[[ DATA PROVIDED, beginning ]]

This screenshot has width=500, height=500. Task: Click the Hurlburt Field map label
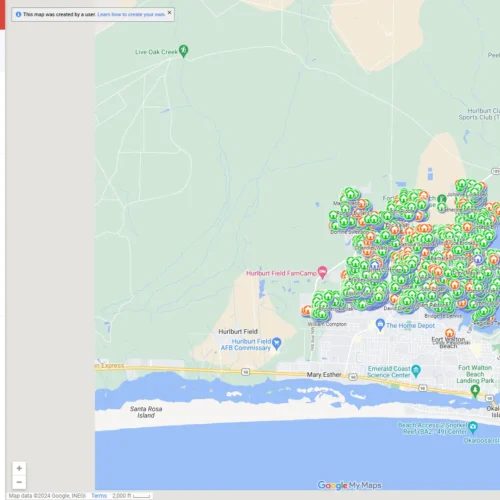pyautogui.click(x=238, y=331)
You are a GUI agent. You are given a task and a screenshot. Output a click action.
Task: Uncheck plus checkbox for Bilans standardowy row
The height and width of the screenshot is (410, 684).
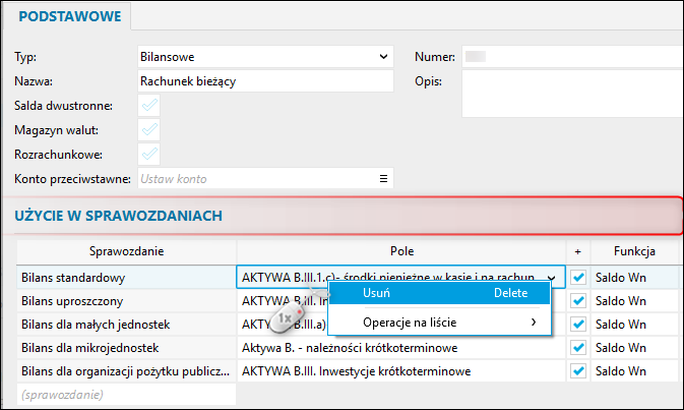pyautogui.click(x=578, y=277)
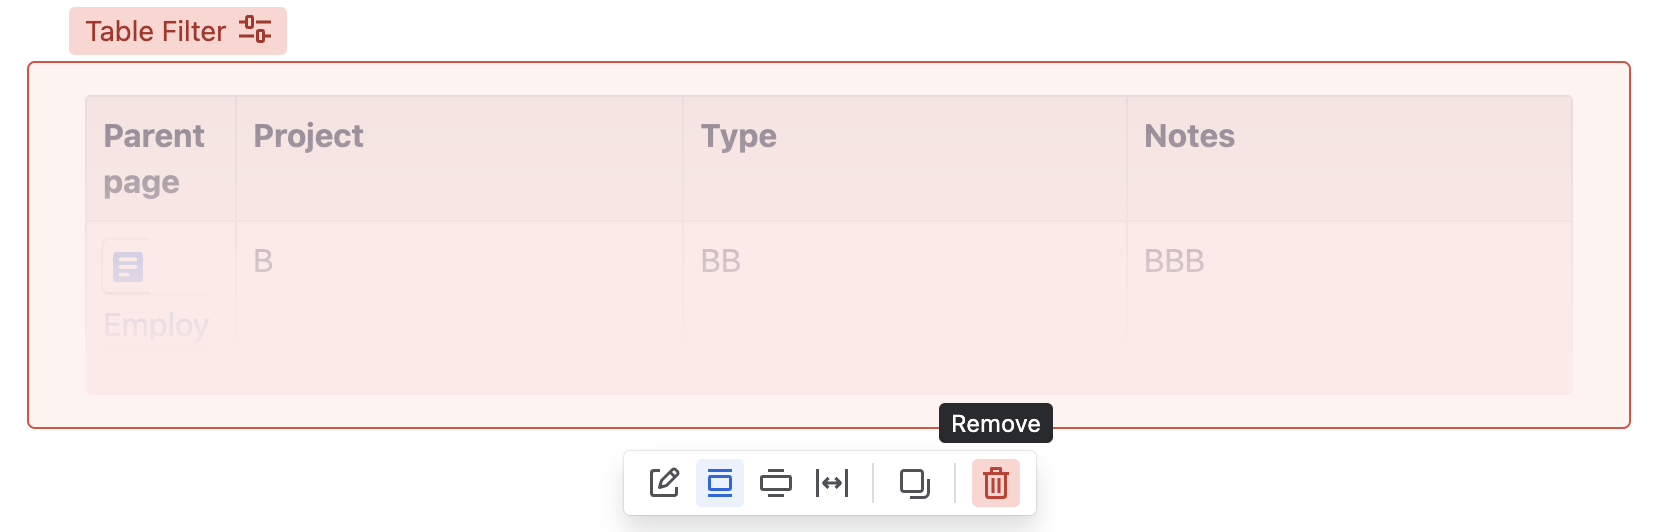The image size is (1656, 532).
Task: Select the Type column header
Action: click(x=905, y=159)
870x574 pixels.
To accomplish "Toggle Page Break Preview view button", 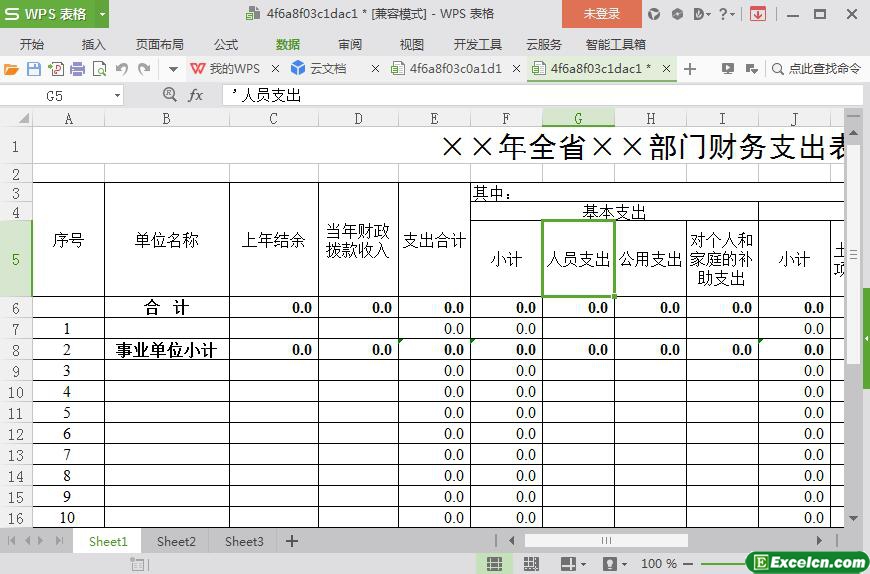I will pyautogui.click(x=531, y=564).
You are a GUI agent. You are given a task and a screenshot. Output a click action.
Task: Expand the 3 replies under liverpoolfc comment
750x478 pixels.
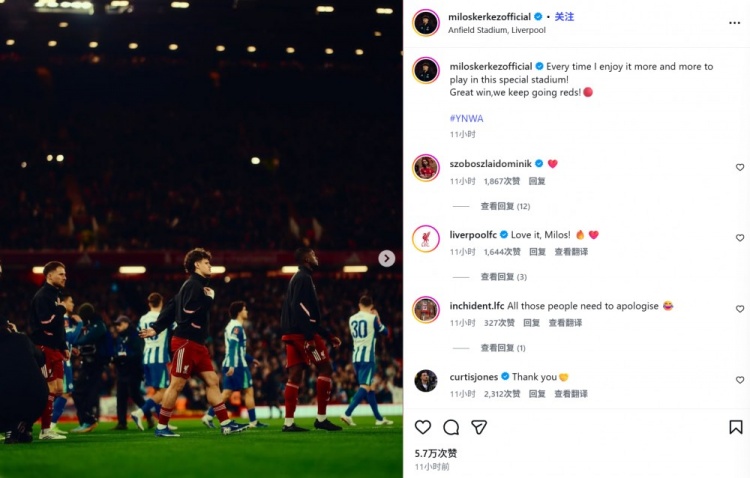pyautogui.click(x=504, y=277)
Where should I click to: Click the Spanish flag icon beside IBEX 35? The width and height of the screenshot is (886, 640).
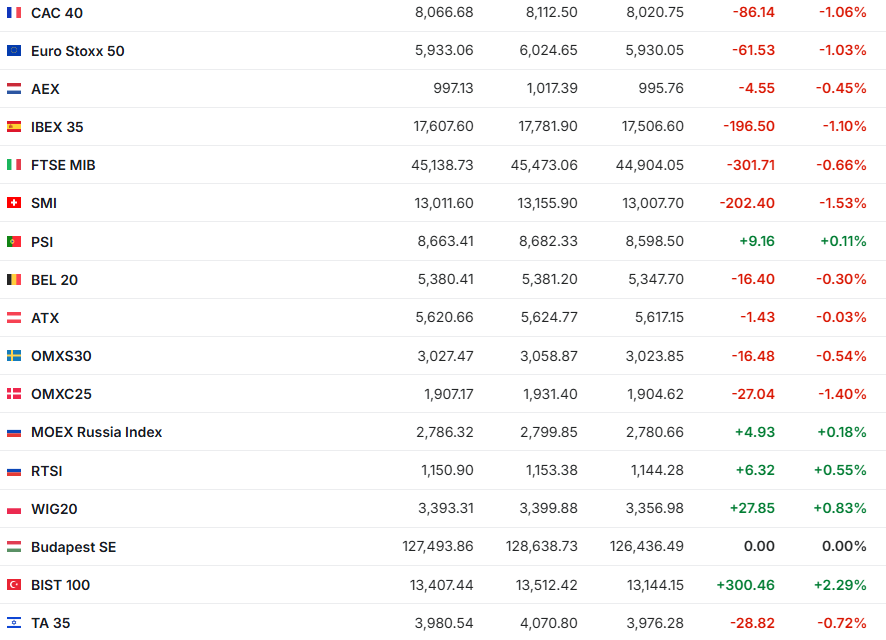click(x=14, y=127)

[[ DATA PROVIDED, end ]]

Which lines run from the one containing "Task: Expand the" to the end of the entries above? Write them out exactly, leaving out every picture.

Task: Expand the 3 replies under liverpoolfc comment
750x478 pixels.
pyautogui.click(x=504, y=277)
Where should I click to: Click the Spanish flag icon beside IBEX 35? The width and height of the screenshot is (886, 640).
click(x=14, y=127)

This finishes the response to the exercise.